“If you’re a person in the room under 16 who plans to go to college, raise your hand,” said Freeman Hrabowski, PhD, president of the University of Maryland, Baltimore County (UMBC). More than a dozen middle schoolers’ hands shot up with excitement.
Hrabowski was standing next to University of Maryland, Baltimore (UMB) President Jay A. Perman, MD, inside UMB’s Community Engagement Center (CEC). Together, they welcomed 26 Baltimore middle school students and nine presidents of higher education institutions to the Inside Higher Education (IHE) student-president meet and greet on July 8.
The event co-sponsored by UMB and UMBC served as an informal occasion for the students to “speed network” by talking to university and college presidents from across the country. In small groups, the students asked questions and talked about their goals with each of the presidents in 20-minute increments.
(View a photo gallery.)
The meet-and-greet was the perfect kickoff event to the first annual IHE Now panel discussion, which took place at the Renaissance Baltimore Harborplace Hotel the next day. The goal of the forum was to illuminate the presidents about broad issues of higher education access and readiness as well as engagement in their local communities where students are under-represented among college populations.
Not only was this kickoff event a great experience for the students, but it also was a great opportunity for the presidents to talk to Southwest Baltimore students about their academic journeys and their futures in higher education ahead of the summit.

> _Supplied data_
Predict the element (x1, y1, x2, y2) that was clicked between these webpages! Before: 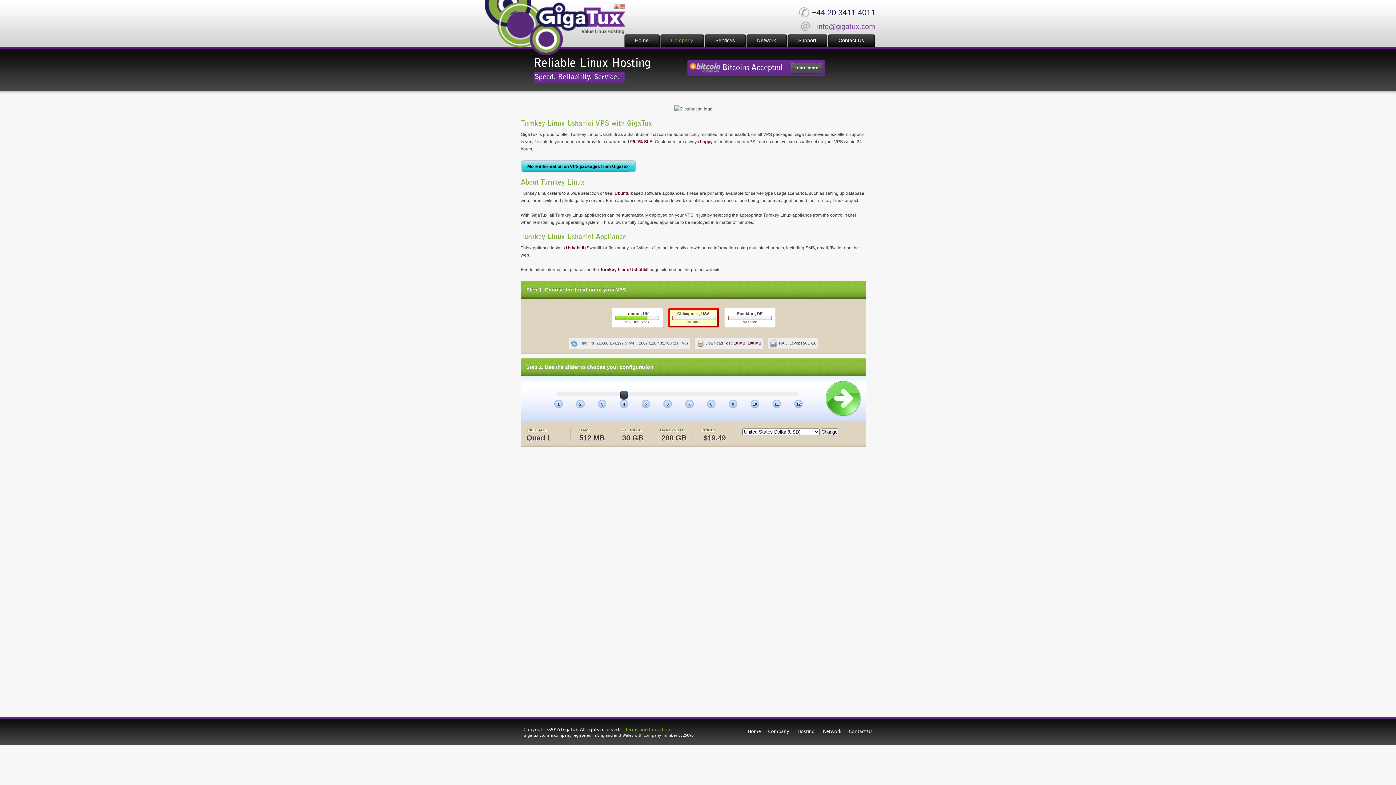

> _Tasks to complete_
1) Repeat the meet-and-greet article starting at "Hrabowski was standing" and ending at "greet on July 8.".
2) Translate this sentence from the meet-and-greet article into Spanish: "In small groups, the students asked questions and talked about their goals with each of the presidents in 20-minute increments."
The listing is not needed for any of this.

> _Problem solutions_
1)
Hrabowski was standing next to University of Maryland, Baltimore (UMB) President Jay A. Perman, MD, inside UMB’s Community Engagement Center (CEC). Together, they welcomed 26 Baltimore middle school students and nine presidents of higher education institutions to the Inside Higher Education (IHE) student-president meet and greet on July 8.

2) En grupos pequeños, los estudiantes hicieron preguntas y hablaron de sus metas con cada uno de los presidentes en intervalos de 20 minutos.